James Duval plays a hot-shot homicide reporter who's also the movie critic at the same newspaper. He's palling around with an intern at the paper, who's also the author of some astounding crime-tracking software. He's boinking his boss, and she routinely punches him in the face and threatens his job.

Duval has sex with several different women, in scenes which are never at all sexy, yet he's surprised to get this diagnosis: "You tested positive for gonorrhea, hepatitis C, chlamydia, syphilis, herpes simplex 2, and you have a staph infection." 

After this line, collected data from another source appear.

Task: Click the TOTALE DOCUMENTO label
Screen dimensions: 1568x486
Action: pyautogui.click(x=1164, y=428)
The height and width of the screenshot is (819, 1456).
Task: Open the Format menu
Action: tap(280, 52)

Then again, he's surprised at everything. Duval wears his shocked face when he's talking to his boss, when he wakes up in yet another woman's bed, when he doesn't understand the software's color-coding system, and when he gets sorta faux-strangled at a movie screening.

I'm not sure whether Blue Dream is completely incoherent due to general incompetence, or whether it's supposed to slip and slide in and out of reality. Either way, it was ungrokkable to me.

Koenig gets sixth billing, and plays the new owner of the newspaper. He doesn't have much to do, and does it just fine.

Verdict: BIG NO.

♦ ♦ ♦ 

Bone Eater (2007)

A construction crew goes digging at an ancient Indian burial ground, which causes skeletons to rise again and begin vaporizing people. I'm grumpy if you wake me up, too.

The skeleton looks like any other CGI movie skeleton, but rides a cool-looking ghost horse. That's about all I can say in this movie's favor.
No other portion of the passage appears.